• _Girdi_

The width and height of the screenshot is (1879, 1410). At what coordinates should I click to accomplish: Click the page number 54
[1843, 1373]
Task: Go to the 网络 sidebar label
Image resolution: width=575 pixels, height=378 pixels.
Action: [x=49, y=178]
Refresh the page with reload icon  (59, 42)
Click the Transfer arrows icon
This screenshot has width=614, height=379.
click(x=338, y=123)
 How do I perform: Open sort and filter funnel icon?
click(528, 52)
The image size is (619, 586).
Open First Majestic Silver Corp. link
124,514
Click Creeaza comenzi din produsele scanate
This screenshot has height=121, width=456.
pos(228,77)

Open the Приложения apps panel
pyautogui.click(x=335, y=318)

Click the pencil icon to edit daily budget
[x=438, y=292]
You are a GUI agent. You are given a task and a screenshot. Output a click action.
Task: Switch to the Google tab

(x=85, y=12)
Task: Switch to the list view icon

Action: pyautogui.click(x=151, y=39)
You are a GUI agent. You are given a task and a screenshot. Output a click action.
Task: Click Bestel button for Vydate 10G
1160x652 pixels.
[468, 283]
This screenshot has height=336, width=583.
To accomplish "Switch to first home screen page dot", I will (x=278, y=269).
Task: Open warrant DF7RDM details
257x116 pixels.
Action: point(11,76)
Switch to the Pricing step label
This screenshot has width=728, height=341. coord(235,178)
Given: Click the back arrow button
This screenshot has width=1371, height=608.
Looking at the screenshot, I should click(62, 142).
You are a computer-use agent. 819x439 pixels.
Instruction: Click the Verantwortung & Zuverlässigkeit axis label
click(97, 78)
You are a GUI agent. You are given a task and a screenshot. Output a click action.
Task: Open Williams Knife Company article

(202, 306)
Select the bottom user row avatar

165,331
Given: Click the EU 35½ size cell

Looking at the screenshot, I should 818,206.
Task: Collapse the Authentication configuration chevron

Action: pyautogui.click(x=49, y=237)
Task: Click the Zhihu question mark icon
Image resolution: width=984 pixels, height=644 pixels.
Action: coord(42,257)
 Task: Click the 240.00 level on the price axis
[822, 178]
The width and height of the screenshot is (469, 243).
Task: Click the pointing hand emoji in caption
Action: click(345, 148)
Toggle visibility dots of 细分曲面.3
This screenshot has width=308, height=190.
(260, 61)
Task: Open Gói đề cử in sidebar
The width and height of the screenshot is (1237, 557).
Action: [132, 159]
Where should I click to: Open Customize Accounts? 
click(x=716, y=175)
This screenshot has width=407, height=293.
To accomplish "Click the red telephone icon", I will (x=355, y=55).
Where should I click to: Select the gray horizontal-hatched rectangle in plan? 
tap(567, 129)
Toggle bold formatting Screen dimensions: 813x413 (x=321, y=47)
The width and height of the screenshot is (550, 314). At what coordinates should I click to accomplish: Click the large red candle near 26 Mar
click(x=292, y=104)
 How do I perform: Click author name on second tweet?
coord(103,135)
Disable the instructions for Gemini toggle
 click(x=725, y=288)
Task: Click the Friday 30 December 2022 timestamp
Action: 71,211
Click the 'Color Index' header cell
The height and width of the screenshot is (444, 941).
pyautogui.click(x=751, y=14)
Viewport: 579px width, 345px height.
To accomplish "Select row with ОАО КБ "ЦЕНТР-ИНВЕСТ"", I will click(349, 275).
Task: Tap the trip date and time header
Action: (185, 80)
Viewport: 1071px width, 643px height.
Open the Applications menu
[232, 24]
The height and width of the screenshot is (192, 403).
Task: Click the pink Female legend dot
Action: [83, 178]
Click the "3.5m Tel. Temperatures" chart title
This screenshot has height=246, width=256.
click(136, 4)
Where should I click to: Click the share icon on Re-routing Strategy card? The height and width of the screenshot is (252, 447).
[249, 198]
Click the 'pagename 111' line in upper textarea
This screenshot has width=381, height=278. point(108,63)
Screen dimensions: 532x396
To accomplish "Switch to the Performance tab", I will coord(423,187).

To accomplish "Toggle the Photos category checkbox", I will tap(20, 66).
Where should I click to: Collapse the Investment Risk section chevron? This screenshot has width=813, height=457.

• _Yapılacak iş_
Yukarıdaki kayıtlarda "Where should I click to: Select" geçen satırdan "coord(103,135)" geçen satıra kadar olan satırları, bu iki satır da dahil, numaralı liste hâlinde yaz. Boş satırları listeye alma.

• _Çözüm aşağıda_
1. Where should I click to: Select the gray horizontal-hatched rectangle in plan? 
2. tap(567, 129)
3. Toggle bold formatting Screen dimensions: 813x413 (x=321, y=47)
4. The width and height of the screenshot is (550, 314). At what coordinates should I click to accomplish: Click the large red candle near 26 Mar
5. click(x=292, y=104)
6.  How do I perform: Click author name on second tweet?
7. coord(103,135)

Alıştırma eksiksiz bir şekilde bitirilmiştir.